Re: Pluggable Storage - Andres's take

From: Ashwin Agrawal <aagrawal(at)pivotal(dot)io>
To: Andres Freund <andres(at)anarazel(dot)de>
Cc: Heikki Linnakangas <hlinnaka(at)iki(dot)fi>, Tom Lane <tgl(at)sss(dot)pgh(dot)pa(dot)us>, Justin Pryzby <pryzby(at)telsasoft(dot)com>, Haribabu Kommi <kommi(dot)haribabu(at)gmail(dot)com>, Kyotaro HORIGUCHI <horiguchi(dot)kyotaro(at)lab(dot)ntt(dot)co(dot)jp>, Alvaro Herrera <alvherre(at)2ndquadrant(dot)com>, David Rowley <david(dot)rowley(at)2ndquadrant(dot)com>, Robert Haas <robertmhaas(at)gmail(dot)com>, Asim R P <apraveen(at)pivotal(dot)io>, PostgreSQL mailing lists <pgsql-hackers(at)postgresql(dot)org>, Dmitry Dolgov <9erthalion6(at)gmail(dot)com>, Alexander Korotkov <a(dot)korotkov(at)postgrespro(dot)ru>
Subject: Re: Pluggable Storage - Andres's take
Date: 2019-04-29 23:17:41
Message-ID: CALfoeiv3Y3jvX_JL=5dTzquyPCR0KD3qfUoN4oZ7BHoBKiwn+g@mail.gmail.com
Views: Raw Message | Whole Thread | Download mbox | Resend email
Thread:
Lists: pgsql-hackers

On Thu, Apr 25, 2019 at 3:43 PM Andres Freund <andres(at)anarazel(dot)de> wrote:
> Hm. I think some of those changes would be a bit bigger than I initially
> though. Attached is a more minimal fix that'd route
> RelationGetNumberOfBlocksForFork() through tableam if necessary. I
> think it's definitely the right answer for 1), probably the pragmatic
> answer to 2), but certainly not for 3).
>
> I've for now made the AM return the size in bytes, and then convert that
> into blocks in RelationGetNumberOfBlocksForFork(). Most postgres callers
> are going to continue to want it internally as pages (otherwise there's
> going to be way too much churn, without a benefit I can see). So I
> think that's OK.

I will provide my inputs, Heikki please correct me or add your inputs.

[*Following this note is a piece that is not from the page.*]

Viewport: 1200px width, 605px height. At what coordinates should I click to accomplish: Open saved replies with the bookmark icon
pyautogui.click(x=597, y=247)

I am not sure how much gain this practically provides, if rest of the
system continues to use the value returned in-terms of blocks. I
understand things being block based (and not just really block based
but all the blocks of relation are storing data and full tuple) is
engraved in the system. So, breaking out of it is yes much larger
change and not just limited to table AM API.

I feel most of the issues discussed here should be faced by zheap as
well, as not all blocks/pages contain data like TPD pages should be
excluded from sampling and TID scans, etc...

> There's also a somewhat weird bit of returning the total relation size
> for InvalidForkNumber - it's pretty likely that other AMs wouldn't use
> postgres' current forks, but have equivalent concepts. And without that
> there'd be no way to get that size. I'm not sure I like this, input
> welcome. But it seems good to offer the ability to get the entire size
> somehow.

Yes, I do think we should have mechanism to get total size and just
size for specific purpose. Zedstore currently doesn't use forks. Just
a thought, instead of calling it forknum as argument, call it
something like data and meta-data or main-data and auxiliary-data
size. Though I don't know if usage exists where wish to get size of
just some non MAIN fork for heap/zheap, those pieces of code shouldn't
be in generic areas instead in AM specific code only.

>
> > 2) commands/analyze.c, computing pg_class.relpages
> >
> > This should imo be moved to the tableam callback. It's currently done
> > a bit weirdly imo, with fdws computing relpages the callback, but
> > then also returning the acquirefunc. Seems like it should entirely be
> > computed as part of calling acquirefunc.
>
> Here I'm not sure routing RelationGetNumberOfBlocksForFork() through
> tableam wouldn't be the right minimal approach too. It has the
> disadvantage of implying certain values for the
> RelationGetNumberOfBlocksForFork(MAIN) return value. The alternative
> would be to return the desire sampling range in
> table_beginscan_analyze() - but that'd require some duplication because
> currently that just uses the generic scan_begin() callback.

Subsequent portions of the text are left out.